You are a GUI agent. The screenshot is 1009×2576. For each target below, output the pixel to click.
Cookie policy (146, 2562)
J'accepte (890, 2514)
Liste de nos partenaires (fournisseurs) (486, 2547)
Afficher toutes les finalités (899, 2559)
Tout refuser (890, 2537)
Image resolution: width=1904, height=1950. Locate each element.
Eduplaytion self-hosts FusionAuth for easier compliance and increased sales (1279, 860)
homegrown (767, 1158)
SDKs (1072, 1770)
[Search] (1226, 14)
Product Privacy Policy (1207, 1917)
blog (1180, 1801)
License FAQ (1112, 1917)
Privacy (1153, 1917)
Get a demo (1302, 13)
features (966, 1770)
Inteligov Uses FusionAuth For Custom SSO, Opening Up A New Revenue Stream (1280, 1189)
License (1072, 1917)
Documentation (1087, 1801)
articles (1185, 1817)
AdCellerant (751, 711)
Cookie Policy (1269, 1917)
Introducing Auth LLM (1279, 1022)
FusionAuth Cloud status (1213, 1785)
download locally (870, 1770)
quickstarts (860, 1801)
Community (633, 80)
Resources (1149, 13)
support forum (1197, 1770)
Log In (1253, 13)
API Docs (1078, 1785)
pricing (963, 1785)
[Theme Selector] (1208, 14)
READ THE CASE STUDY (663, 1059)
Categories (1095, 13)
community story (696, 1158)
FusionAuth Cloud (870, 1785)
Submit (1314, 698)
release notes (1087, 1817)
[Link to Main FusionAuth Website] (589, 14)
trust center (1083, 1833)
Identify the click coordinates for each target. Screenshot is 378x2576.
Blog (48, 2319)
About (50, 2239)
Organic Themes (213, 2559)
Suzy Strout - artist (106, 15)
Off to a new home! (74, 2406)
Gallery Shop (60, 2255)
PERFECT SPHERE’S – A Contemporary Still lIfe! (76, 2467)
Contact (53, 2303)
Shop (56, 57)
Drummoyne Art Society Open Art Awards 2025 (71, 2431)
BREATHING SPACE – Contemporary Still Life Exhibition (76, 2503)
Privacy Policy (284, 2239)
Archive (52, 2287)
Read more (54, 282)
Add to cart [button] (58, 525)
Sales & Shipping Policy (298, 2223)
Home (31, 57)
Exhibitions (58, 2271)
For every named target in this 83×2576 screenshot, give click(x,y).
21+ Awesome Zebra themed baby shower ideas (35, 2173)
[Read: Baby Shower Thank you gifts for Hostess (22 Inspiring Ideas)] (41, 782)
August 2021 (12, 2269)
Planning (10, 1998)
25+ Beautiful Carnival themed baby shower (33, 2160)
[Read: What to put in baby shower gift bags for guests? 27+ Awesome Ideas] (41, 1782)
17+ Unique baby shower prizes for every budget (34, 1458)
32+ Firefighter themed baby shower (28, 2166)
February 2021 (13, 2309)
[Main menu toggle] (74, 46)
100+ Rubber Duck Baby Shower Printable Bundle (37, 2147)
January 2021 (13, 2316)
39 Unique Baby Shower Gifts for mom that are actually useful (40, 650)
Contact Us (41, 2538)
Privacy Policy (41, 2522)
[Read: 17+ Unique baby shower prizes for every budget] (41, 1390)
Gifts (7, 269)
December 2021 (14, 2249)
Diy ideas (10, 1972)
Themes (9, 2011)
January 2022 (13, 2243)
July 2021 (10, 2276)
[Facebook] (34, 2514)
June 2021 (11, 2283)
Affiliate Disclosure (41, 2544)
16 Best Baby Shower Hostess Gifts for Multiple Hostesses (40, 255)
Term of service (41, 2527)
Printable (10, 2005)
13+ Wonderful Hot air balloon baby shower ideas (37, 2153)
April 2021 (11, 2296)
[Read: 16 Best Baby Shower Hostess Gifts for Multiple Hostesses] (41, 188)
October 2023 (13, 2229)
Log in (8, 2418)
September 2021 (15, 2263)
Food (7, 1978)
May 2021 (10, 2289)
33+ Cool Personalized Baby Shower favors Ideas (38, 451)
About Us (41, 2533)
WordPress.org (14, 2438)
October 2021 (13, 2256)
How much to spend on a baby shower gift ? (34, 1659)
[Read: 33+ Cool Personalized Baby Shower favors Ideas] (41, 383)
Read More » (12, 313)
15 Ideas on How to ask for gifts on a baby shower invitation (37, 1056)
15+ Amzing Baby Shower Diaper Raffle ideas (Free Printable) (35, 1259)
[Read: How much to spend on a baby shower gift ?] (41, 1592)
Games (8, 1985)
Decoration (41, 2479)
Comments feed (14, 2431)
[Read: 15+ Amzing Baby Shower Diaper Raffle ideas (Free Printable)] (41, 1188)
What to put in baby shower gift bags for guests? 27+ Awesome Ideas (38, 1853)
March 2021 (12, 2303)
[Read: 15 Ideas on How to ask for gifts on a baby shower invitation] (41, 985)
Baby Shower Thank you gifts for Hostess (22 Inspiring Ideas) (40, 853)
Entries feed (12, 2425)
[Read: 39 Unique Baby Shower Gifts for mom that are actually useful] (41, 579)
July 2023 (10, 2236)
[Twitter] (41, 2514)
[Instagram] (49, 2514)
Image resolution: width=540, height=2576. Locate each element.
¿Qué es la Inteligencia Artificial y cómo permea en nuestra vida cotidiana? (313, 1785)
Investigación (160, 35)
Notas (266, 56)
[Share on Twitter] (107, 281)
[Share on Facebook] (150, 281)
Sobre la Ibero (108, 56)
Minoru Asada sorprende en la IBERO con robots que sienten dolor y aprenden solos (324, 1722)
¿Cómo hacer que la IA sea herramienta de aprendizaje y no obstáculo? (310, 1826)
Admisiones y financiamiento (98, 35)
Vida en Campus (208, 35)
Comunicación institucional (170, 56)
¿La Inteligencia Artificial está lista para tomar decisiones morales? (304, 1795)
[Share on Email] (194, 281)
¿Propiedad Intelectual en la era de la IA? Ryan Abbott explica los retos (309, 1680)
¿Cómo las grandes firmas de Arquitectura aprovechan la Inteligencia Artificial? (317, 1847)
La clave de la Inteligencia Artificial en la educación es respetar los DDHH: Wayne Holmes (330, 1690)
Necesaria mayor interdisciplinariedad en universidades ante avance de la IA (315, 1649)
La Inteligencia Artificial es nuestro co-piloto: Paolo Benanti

**TASK TO CARRY OUT**
With the line that has "invitation (37, 1056)" as the first and the line that has "Ideas) (40, 853)" as the last, repeat exactly that run of lines above and no more.

**RESPONSE TO THIS EXERCISE**
15 Ideas on How to ask for gifts on a baby shower invitation (37, 1056)
15+ Amzing Baby Shower Diaper Raffle ideas (Free Printable) (35, 1259)
[Read: How much to spend on a baby shower gift ?] (41, 1592)
Games (8, 1985)
Decoration (41, 2479)
Comments feed (14, 2431)
[Read: 15+ Amzing Baby Shower Diaper Raffle ideas (Free Printable)] (41, 1188)
What to put in baby shower gift bags for guests? 27+ Awesome Ideas (38, 1853)
March 2021 (12, 2303)
[Read: 15 Ideas on How to ask for gifts on a baby shower invitation] (41, 985)
Baby Shower Thank you gifts for Hostess (22 Inspiring Ideas) (40, 853)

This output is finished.